Avaneesh Krishnamoorthy, an ex-risk manager for Nomura Holdings Inc. in the USA, has been sentenced to three months in prison. Krishnamoorthy pleaded guilty earlier this year to securities fraud related to allegations that he traded on information about Golden Gate Capital LP’s plans to buy NeuStar Inc. He made $48K in the process.
The ex-Nomura risk manager, who was a firm vice president, purchased hundreds of NeuStar shares using an undisclosed brokerage account belonging to his wife. He did this after reading an internal confidential email about the planned purchase. Nomura helped finance the deal.

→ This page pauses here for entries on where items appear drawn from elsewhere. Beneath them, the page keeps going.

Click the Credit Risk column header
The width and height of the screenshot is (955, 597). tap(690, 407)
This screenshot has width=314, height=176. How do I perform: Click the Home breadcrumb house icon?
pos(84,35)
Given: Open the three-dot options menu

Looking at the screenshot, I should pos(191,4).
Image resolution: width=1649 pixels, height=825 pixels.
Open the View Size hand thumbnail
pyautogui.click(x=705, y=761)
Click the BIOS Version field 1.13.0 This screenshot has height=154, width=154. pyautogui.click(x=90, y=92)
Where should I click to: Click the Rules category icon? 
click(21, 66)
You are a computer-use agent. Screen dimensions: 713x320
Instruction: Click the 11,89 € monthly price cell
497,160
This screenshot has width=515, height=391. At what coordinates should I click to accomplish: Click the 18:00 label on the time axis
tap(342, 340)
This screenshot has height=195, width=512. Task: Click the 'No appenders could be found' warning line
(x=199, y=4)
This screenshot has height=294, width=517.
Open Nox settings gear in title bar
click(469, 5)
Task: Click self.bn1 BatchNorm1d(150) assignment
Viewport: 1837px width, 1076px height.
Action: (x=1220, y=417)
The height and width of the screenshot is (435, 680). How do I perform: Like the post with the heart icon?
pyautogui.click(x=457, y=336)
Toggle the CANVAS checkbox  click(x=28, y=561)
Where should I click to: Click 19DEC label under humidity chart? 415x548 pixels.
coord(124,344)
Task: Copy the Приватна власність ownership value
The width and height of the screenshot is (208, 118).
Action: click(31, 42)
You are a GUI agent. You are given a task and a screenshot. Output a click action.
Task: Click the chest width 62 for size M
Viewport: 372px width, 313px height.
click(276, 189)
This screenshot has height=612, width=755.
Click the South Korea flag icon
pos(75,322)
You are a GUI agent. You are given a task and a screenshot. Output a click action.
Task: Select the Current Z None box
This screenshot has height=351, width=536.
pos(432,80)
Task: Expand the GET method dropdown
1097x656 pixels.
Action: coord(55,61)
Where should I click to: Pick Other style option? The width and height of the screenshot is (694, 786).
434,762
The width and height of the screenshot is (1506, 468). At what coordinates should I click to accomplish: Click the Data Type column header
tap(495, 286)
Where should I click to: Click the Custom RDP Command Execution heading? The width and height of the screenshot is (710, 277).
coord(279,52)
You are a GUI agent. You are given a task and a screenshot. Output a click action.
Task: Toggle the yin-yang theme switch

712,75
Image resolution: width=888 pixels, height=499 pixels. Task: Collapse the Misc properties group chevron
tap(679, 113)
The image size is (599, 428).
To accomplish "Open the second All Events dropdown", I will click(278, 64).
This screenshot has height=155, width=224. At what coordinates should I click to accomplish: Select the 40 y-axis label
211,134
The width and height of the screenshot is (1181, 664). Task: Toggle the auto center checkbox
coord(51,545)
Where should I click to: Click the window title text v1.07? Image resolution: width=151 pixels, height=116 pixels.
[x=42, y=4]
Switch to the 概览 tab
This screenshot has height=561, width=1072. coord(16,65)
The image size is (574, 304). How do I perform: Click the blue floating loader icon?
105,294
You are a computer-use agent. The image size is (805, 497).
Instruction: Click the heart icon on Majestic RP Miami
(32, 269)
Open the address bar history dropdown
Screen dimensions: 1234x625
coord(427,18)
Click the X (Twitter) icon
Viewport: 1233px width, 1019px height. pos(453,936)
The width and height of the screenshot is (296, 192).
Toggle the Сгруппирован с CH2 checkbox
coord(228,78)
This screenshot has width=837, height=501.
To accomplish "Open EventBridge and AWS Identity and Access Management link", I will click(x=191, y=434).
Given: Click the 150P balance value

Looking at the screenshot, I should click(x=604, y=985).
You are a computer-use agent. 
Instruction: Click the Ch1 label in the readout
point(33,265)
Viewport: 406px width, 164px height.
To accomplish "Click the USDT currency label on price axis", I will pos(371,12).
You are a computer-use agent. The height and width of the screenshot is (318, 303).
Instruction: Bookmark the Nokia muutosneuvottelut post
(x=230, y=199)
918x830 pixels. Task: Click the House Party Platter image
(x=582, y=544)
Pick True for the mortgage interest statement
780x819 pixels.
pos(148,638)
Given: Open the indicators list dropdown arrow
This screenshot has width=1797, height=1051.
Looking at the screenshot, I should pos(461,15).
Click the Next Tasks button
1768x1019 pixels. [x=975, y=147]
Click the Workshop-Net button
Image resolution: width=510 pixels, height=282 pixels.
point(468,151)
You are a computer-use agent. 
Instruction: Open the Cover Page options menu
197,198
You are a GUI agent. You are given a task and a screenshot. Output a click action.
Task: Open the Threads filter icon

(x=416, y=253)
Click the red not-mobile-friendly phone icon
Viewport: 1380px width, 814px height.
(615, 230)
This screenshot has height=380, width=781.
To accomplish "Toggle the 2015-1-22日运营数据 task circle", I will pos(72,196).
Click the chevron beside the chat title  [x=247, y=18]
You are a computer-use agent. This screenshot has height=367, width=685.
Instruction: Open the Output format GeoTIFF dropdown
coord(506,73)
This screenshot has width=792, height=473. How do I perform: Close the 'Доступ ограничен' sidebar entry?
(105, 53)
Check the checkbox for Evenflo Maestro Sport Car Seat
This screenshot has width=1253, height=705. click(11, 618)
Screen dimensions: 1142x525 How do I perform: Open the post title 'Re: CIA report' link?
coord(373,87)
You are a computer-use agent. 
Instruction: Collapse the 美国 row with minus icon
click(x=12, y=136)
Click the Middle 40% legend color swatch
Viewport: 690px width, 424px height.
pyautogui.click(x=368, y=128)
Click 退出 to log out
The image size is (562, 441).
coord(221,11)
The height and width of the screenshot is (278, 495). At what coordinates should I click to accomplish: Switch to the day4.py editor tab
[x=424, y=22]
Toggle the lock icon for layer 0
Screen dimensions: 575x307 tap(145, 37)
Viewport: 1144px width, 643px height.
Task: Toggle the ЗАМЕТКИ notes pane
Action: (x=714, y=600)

In September, the US Securities and Exchange Commission announced that a final judgment had been reached in its civil case against Krishnamoorthy. Under the terms of the judgment, the ex-Nomura holdings manager is permanently enjoined from violating sections of the Securities Exchange Act of 1934, rule 10b-5 thereunder, and the Securities Act of 1933. He also is liable for almost $79K of disgorgement that would be considered fulfilled either by submission of a forfeiture order in the criminal case against him or proof of payment. Additionally, the former Nomura VP was ordered to pay more than $1200K in interest and serve permanent bars from involvement in penny stock offerings and the securities industry.